#### Source
————————
In Syria, many non-state opposition forces working to topple Assad’s regime are in operation. These organizations are united in two central fronts: the secular Free Syrian Army and the Islamic Front.

The Islamic Front is comprised of Al Qaeda’s Syrian extension—Jabhat Al Nusra. It is currently focused on fighting the Assad regime, while creating ad hoc collaborations with other Islamic groups, as well as Free Syrian Army factions.

However, since 2014 center stage has been taken by the Islamic State (ISIS), which has received extensive public attention and media coverage—especially in light of its military achievements and rapid territorial gains. Although it is a non-state actor, ISIS has become the organization responsible for daily life in the areas under its occupation, as well as for maintaining the education, health, and welfare infrastructure of millions of Syrians and Iraqis. Thus, ISIS has stabilized itself amid the civilian population and started to develop the hallmarks of state-like governance, in the context of which it provides services to residents and collects taxes from them.

In Egypt, the activity of Ansar Beit Al Muqqaddas, established at the end of 2011, is especially notable. Its activity is currently centered on the Sinai Peninsula and is aimed at the Egyptian military and security services. It uses many methods, including suicide bombings and sabotage of oil and gas pipelines, as well as ambushes and assassinations of soldiers, senior police officials, and army officers. At the end of 2014, the organization swore an oath of fealty to ISIS, and has in practice become the latter’s Egyptian extension.

In the next few years, non-state organizations in the Middle East can be expected to continue to be a central force of unrest, fermenting and destabilizing the region’s established regimes. The organizations identified with global jihad can be expected to continue to act to change the existing regional order. The campaign against ISIS, declared by an international coalition in the second half of 2014, can be expected to strengthen the survivability of the region’s states—including Syria, Jordan, Libya, Iraq, and Lebanon—vis-à-vis these violent organizations. In any case, the success or failure of this endeavor will have a decisive effect on the shape of the Middle East for years to come.

In addition to violent non-state organizations, there are also non-violent non-state phenomena and actors in the Middle East with real influence on the emerging regional order. The Arab Spring’s popular uprisings demonstrated the importance of Middle East publics.

Until the start of the Arab Spring, it seemed as if the region’s most important players were political and military elites. The popular protests exposed the major role played by the public sphere—with the masses showing themselves to be powerful forces in moving and shaping both internal and external processes. Although we have seen fewer people taking to the streets and squares over the last year (most of the protest discourse is taking place in the new media), the barrier of fear fell and the potential for protests is alive and well in the public.
————————
#### Provided records
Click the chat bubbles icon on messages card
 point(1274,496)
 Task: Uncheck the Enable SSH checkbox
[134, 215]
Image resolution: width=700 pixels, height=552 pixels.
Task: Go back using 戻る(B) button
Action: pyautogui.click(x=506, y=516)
————————
#### To be done
1. According to the text on non-state actors in the Middle East, when was Ansar Beit Al Muqqaddas established?
2. The text on non-state actors in the Middle East names the states whose survivability the campaign against ISIS is expected to strengthen. List all of them.
3. Rewrite the text on non-state actors in the Middle East, starting with "The Islamic Front is" and going on through "Syrian Army factions.", using "temporary" in place of "ad hoc".

#### Expected outputs
1. At the end of 2011.

2. Syria, Jordan, Libya, Iraq, and Lebanon.

3.
The Islamic Front is comprised of Al Qaeda’s Syrian extension—Jabhat Al Nusra. It is currently focused on fighting the Assad regime, while creating temporary collaborations with other Islamic groups, as well as Free Syrian Army factions.